Article by Mark Lowe
In September 1982, the English punk rock band The Clash released one of their most successful songs: “Should I Stay Or Should I Go?”
Fast forward almost exactly forty years and this is exactly the question that a number of individuals are asking themselves in regards to visiting Nigeria.
Over the past weekend both the United States and the United Kingdom issued travel warnings regarding possible terrorist attacks.
The U.S. Embassy in Nigeria specified that “there is an elevated risk of terror attacks in Nigeria, specifically Abuja“, adding that shopping malls, law enforcement facilities and international organisations were amongst potential targets.
Both Washington and London believe that other potential targets include government buildings, places of worship and schools and have advised their citizens to stay alert due to an “increased threat of terrorist attacks in Abuja” warning that “Attacks could be indiscriminate and could affect western interests.”
So what should be done in the case of having a business meeting planned over the next few days or having accepted an invitation to speak next Thursday at an international conference in Abuja?
How do you answer the question “Should I Stay Or Should I Go?”
The first step would seem the most obvious: what does our Travel Security Policy state and what do our Travel Risk Management procedures stipulate?
Without any doubt, the first evaluation that an organisation’s Travel Risk Management procedures will specify is “Can the trip be postponed?” Only after this will the procedures move on to the risk/benefit ratio which will then be evaluated in accordance to the organisation’s risk appetite.
Obviously before any risk/benefit ratio can be calculated reliable, precise and updated information is required and this is where a major hurdle might have to be addressed: do we have access to this information?
Assuming that access to said information is available the next step will be to evaluate the additional security measures that the current situation requires. This will in part be covered in the organisation’s Travel Risk Management procedures but in all probability local expert advice will be required.

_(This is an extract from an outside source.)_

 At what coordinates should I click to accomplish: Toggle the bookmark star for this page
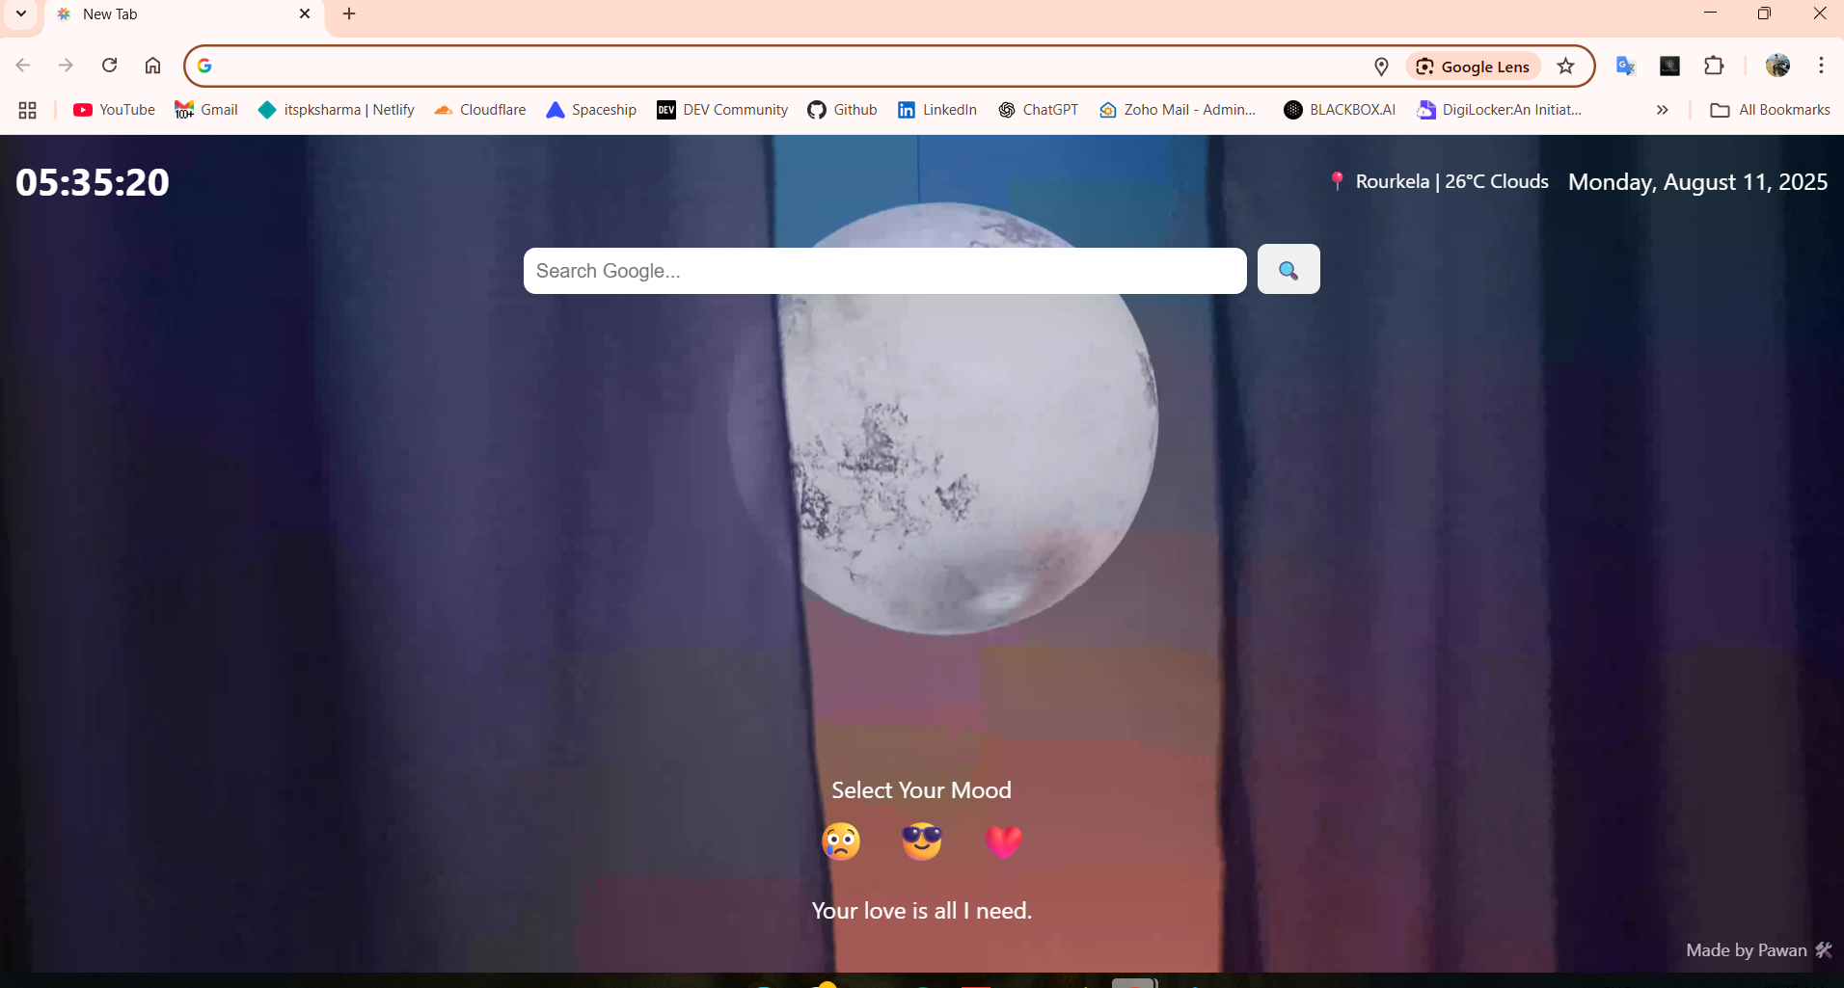coord(1565,66)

Does your organisation have access to specialist support in Abuja?
What the American and British travel alert highlights is that, even if insecurity is a well-known and understood problem in Nigeria, the situation can deteriorate from one day to the next and therefore organisations with local interests must absolutely have access to specialist advice and support.
Hopefully, one memorable line from Mick Jones’ 1982 hit will not always be the case but it is worth bearing in mind and reflecting on before making the decision to travel: “If I go, there will be trouble.”
When your trip is only two days away and your visa expires in thirty days time, it’s too late to start looking for the necessary advice and assistance. Make certain that you have a reliable advisor who will keep you out of Jones’ “trouble”.